→ **Data provided**:

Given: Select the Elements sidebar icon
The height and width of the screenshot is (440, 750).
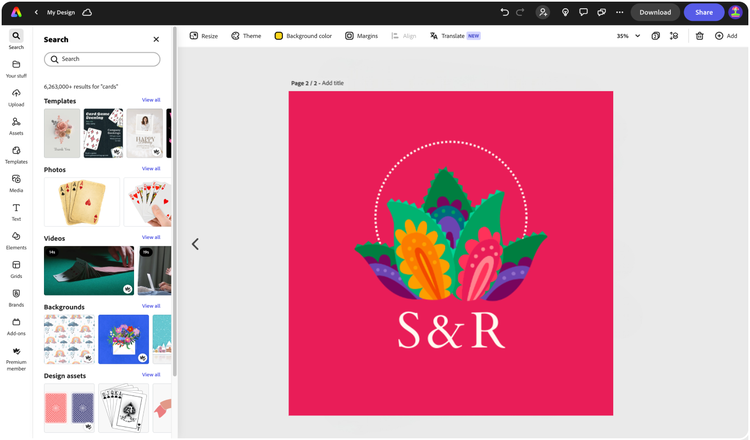Looking at the screenshot, I should [x=16, y=241].
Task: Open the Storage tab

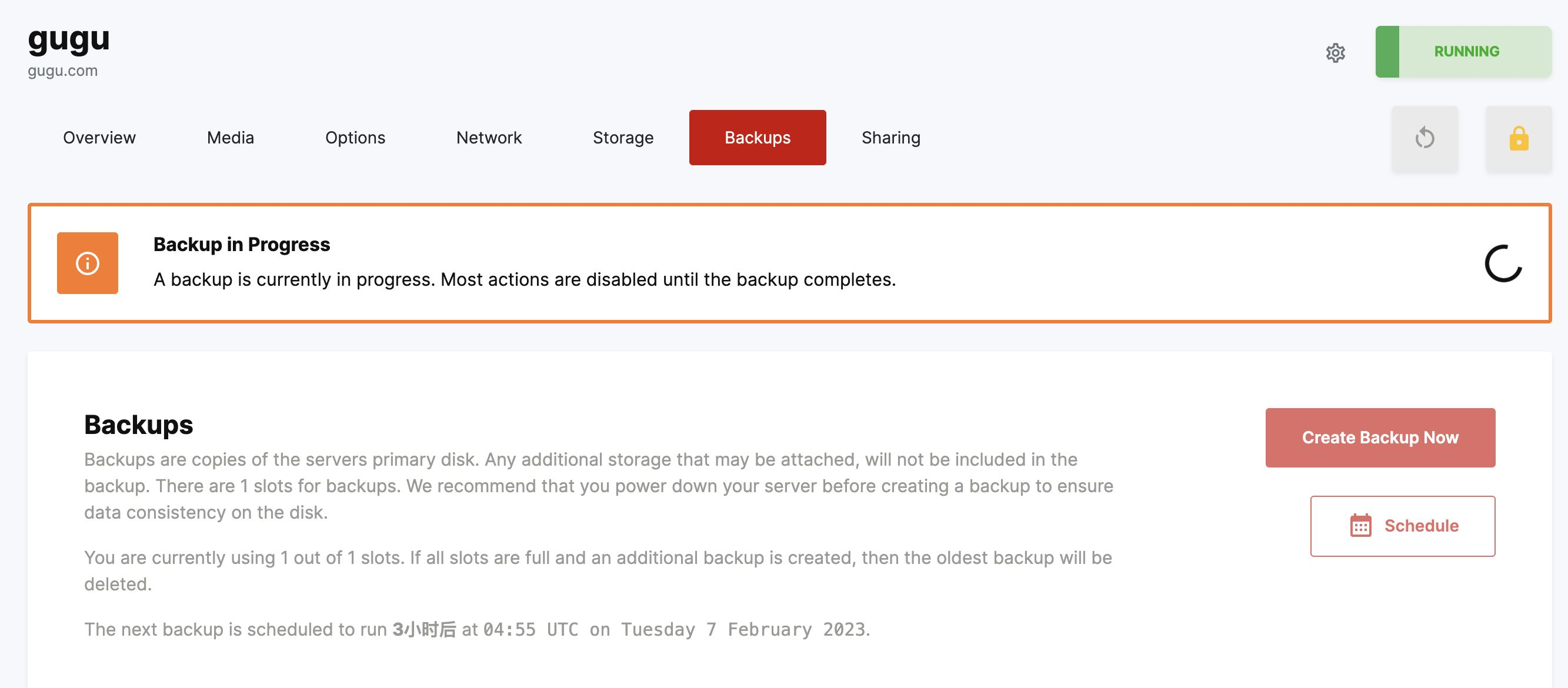Action: click(x=623, y=138)
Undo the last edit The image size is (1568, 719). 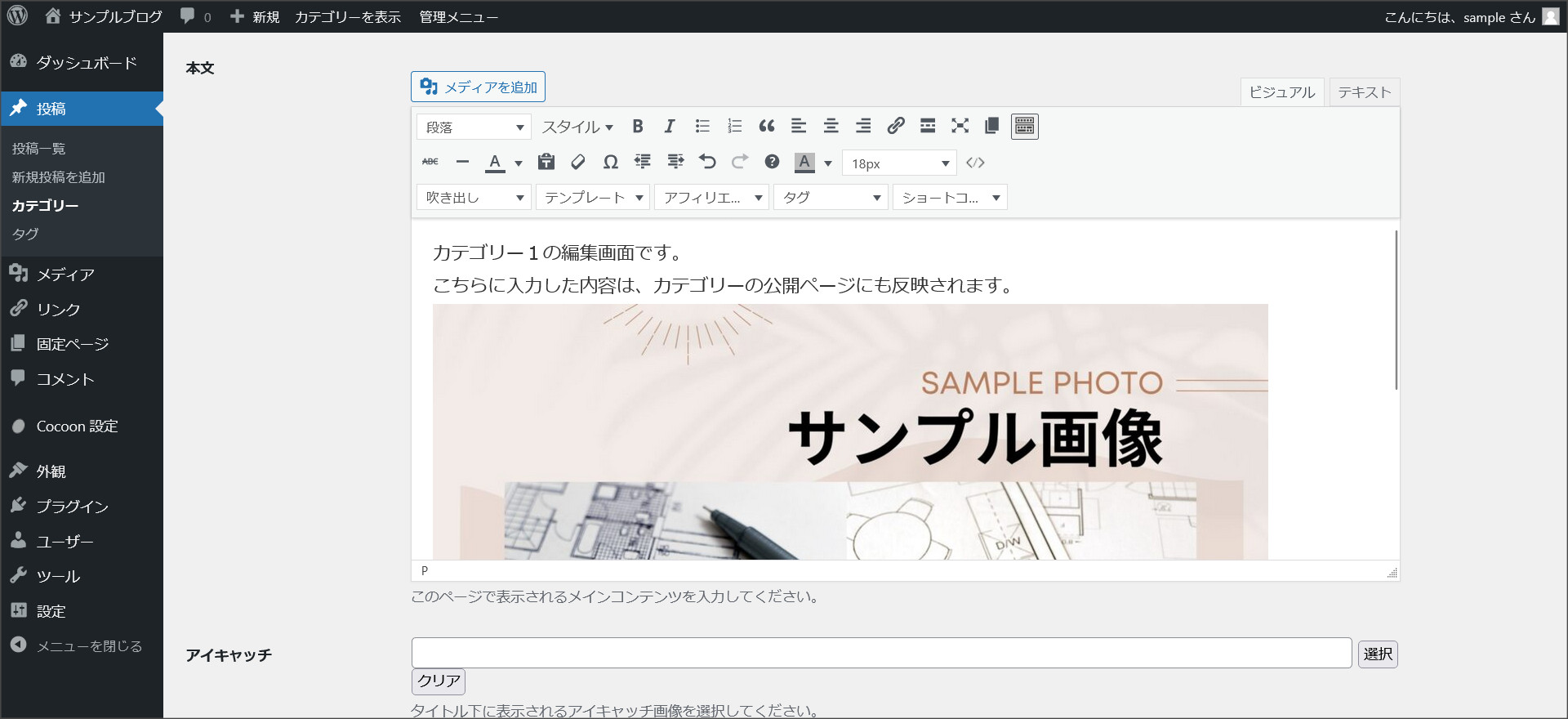[707, 163]
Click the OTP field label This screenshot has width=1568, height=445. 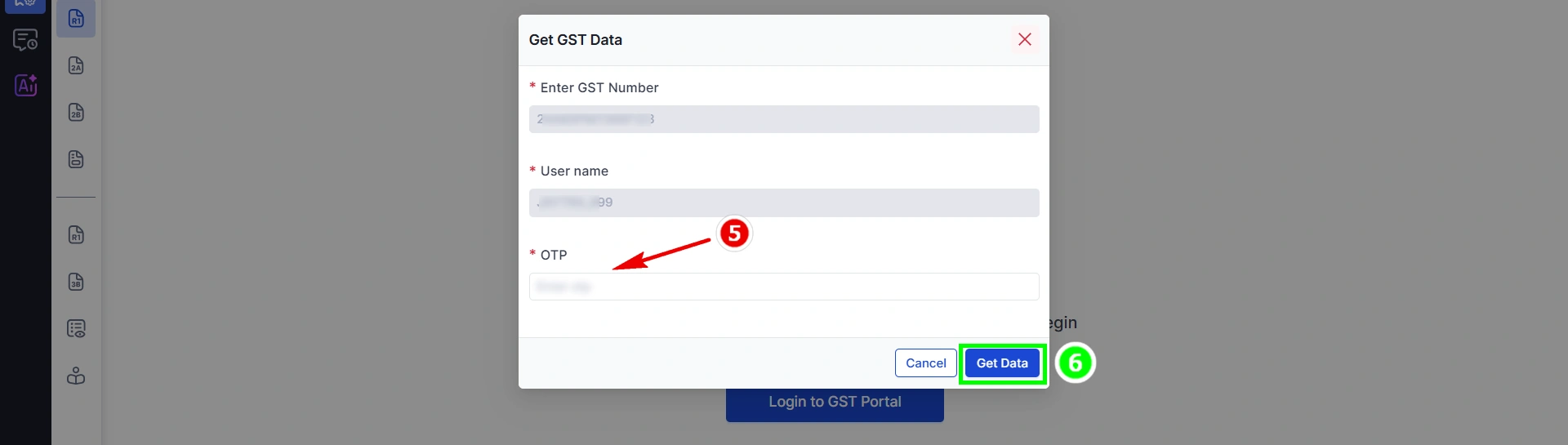pyautogui.click(x=554, y=255)
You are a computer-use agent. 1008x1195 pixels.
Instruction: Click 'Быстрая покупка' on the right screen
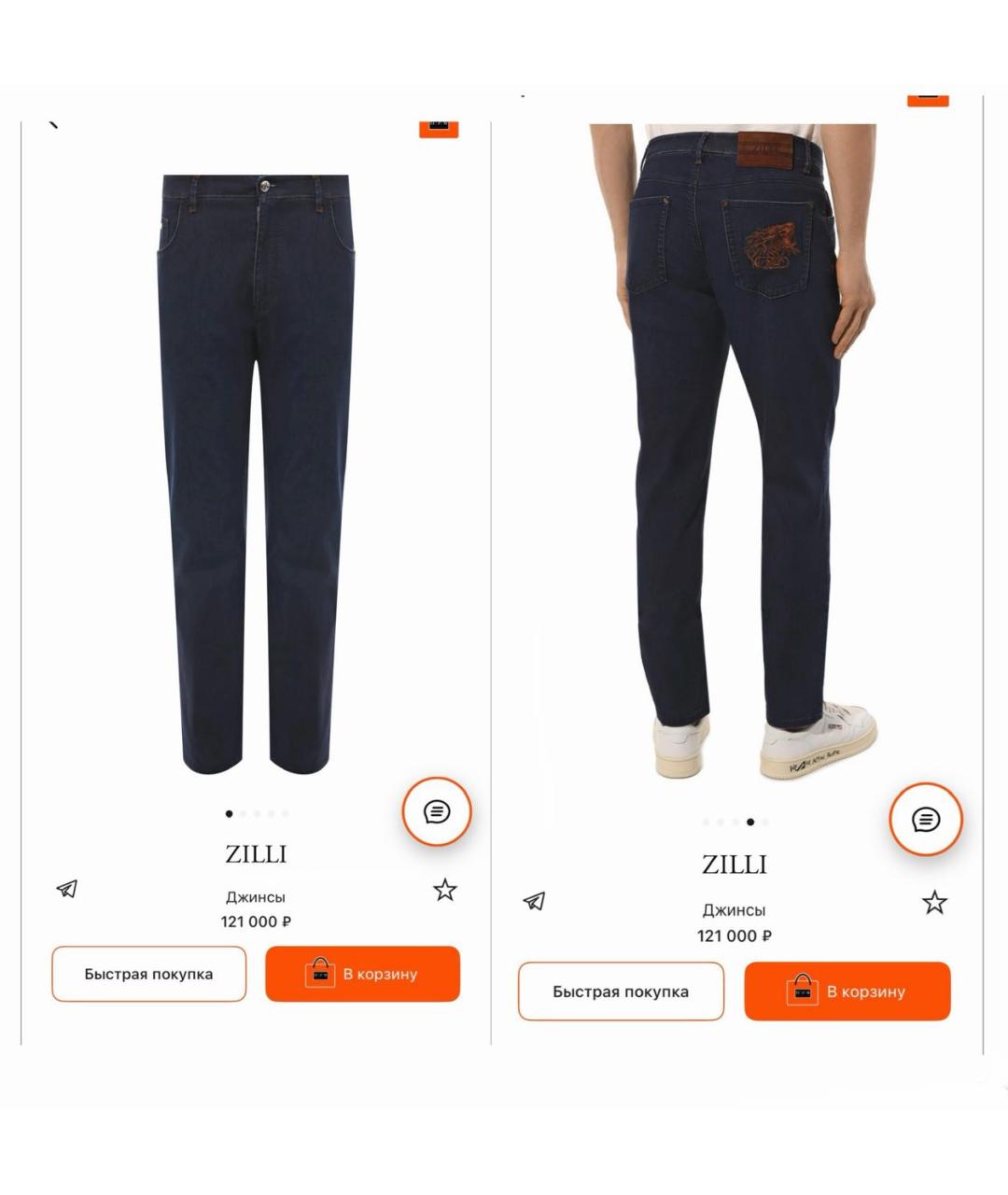point(621,991)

→ **Aim of the task**:
Find the line that contains "You are a computer-use" and repeat it, along with every line after it to the end of the data, exactly; drop the pictures.

→ **Response to the exercise**:
You are a computer-use agent. 1008x1195 pixels.
Instruction: Click 'Быстрая покупка' on the right screen
point(621,991)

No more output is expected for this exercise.